Dore brushed by the baby’s room and peeked inside. Susan was under a light yellow blanket, her soft white toy lamb beside her. When Dore walked back to Nick, she said, “She’s perfectly fine,” and then she went into the kitchen for some water.
“And no more phone calls that take
two days,” Nick said to Monique, handing her her money.
“What two days?” Monique said. She stretched, waiting to be driven home.
Probably no one would have noticed anything for a while if Nick hadn’t decided to go and check on his daughter himself, if he hadn’t taken Dore’s peek one step farther, bending down to kiss Susan, to stroke back a soft wisp of hair, the same inky black as his own.
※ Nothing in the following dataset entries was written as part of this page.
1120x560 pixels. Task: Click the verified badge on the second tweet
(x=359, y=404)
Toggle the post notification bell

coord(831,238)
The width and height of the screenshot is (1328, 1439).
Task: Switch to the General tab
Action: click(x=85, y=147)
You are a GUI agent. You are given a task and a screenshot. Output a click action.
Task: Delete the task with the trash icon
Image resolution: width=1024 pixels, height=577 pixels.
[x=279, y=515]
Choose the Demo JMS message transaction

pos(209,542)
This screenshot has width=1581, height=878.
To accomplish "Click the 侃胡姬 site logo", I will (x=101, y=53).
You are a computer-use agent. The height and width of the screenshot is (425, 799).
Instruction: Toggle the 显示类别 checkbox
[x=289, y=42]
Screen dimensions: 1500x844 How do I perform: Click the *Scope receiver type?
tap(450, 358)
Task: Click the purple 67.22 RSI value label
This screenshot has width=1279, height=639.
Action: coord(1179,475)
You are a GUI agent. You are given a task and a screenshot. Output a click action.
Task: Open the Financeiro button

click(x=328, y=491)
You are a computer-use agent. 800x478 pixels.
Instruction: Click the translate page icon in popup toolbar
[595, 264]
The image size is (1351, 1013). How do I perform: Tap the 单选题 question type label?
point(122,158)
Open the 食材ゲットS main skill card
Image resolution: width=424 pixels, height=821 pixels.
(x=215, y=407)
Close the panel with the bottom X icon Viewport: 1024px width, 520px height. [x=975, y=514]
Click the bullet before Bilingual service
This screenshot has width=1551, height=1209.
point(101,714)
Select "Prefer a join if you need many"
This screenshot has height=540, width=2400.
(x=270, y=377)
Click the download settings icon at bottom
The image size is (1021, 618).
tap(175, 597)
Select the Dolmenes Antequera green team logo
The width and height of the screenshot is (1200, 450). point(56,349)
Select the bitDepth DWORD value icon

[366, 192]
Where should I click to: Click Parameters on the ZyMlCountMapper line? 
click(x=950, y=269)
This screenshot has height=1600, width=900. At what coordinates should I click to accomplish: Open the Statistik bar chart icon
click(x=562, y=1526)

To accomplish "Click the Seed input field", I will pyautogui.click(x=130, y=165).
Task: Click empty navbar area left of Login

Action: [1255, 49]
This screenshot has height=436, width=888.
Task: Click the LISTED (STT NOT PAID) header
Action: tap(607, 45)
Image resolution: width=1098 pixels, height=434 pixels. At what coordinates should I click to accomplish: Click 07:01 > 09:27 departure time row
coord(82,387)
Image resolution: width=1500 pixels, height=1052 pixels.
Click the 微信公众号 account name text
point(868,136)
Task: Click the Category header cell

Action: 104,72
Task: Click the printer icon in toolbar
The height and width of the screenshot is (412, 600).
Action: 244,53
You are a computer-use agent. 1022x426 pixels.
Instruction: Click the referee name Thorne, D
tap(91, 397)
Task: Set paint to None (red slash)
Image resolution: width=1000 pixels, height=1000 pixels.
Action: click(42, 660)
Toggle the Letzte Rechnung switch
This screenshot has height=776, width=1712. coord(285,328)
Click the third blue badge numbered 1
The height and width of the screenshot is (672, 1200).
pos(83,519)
The name for it was crib death. A simple catch in the breath, a death so soundless you could stand right over a baby and never even notice that one moment there was an intake of breath, and the next, nothing. It was a mystery unprotected by fire extinguishers and phone calls, by rope-tied drawers and covered wall sockets.
Monique had insisted on coming to the hospital, terrified that she had done something she shouldn’t have. Even after she knew it was crib death, she still couldn’t meet anyone’s eyes, and when she left, she left alone, hailing a cab in the darkness.
Nick and Dore were sleepwalkers. They rode home not speaking, not touching. It wasn’t until they reached the entrance of the court that Dore got hysterical, that Nick remembered, almost as if waking from a dream, that Susan wasn’t going to be there. His hands started shaking; he violently swerved the car around, careening, driving like a crazy person to the Holiday Inn at the next exit.
He felt safer in the hotel. He kept telling himself it was somehow a mistake, that none of it was really happening. He’d wake up in the morning and realize his error and then he’d owe Monique all this money for spending a whole night watching over his daughter, his girl. He tried to breathe normally. He sat on one of the beds in the room, beside Dore, but her eyes were glassy with pain, and when he touched her, she flinched.